Recorded data
• • • • •

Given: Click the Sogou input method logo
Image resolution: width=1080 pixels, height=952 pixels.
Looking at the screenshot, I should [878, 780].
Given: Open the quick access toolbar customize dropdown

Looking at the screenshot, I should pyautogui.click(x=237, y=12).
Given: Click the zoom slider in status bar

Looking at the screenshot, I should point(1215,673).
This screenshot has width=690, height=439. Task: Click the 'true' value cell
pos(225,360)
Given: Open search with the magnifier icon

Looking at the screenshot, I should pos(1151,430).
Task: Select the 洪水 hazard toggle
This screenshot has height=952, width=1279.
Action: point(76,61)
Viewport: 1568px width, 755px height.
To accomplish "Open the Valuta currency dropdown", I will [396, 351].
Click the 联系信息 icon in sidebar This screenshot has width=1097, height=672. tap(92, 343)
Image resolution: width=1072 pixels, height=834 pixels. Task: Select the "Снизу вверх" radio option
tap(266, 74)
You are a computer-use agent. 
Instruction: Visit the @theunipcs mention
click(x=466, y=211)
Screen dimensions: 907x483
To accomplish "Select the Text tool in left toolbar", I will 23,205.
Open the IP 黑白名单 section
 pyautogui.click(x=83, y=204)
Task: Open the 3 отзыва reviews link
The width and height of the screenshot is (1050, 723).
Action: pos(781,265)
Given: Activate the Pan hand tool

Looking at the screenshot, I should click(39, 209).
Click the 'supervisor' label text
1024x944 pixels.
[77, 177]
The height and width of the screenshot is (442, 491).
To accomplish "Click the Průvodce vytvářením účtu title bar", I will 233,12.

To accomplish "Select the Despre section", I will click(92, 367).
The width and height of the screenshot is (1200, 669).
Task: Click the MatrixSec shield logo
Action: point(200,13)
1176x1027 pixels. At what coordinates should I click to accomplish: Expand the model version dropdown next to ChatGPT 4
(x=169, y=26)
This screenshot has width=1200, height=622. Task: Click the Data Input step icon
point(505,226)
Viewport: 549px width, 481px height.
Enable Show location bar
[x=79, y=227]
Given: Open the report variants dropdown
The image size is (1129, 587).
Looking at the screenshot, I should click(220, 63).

• • • • •

What is needed
Reproduce exactly the lines from the one containing "1024x944 pixels." through the last line of the records above, including both, and nothing else.

Answer
1024x944 pixels.
[77, 177]
The height and width of the screenshot is (442, 491).
To accomplish "Click the Průvodce vytvářením účtu title bar", I will 233,12.

To accomplish "Select the Despre section", I will click(92, 367).
The width and height of the screenshot is (1200, 669).
Task: Click the MatrixSec shield logo
Action: point(200,13)
1176x1027 pixels. At what coordinates should I click to accomplish: Expand the model version dropdown next to ChatGPT 4
(x=169, y=26)
This screenshot has width=1200, height=622. Task: Click the Data Input step icon
point(505,226)
Viewport: 549px width, 481px height.
Enable Show location bar
[x=79, y=227]
Given: Open the report variants dropdown
The image size is (1129, 587).
Looking at the screenshot, I should click(220, 63).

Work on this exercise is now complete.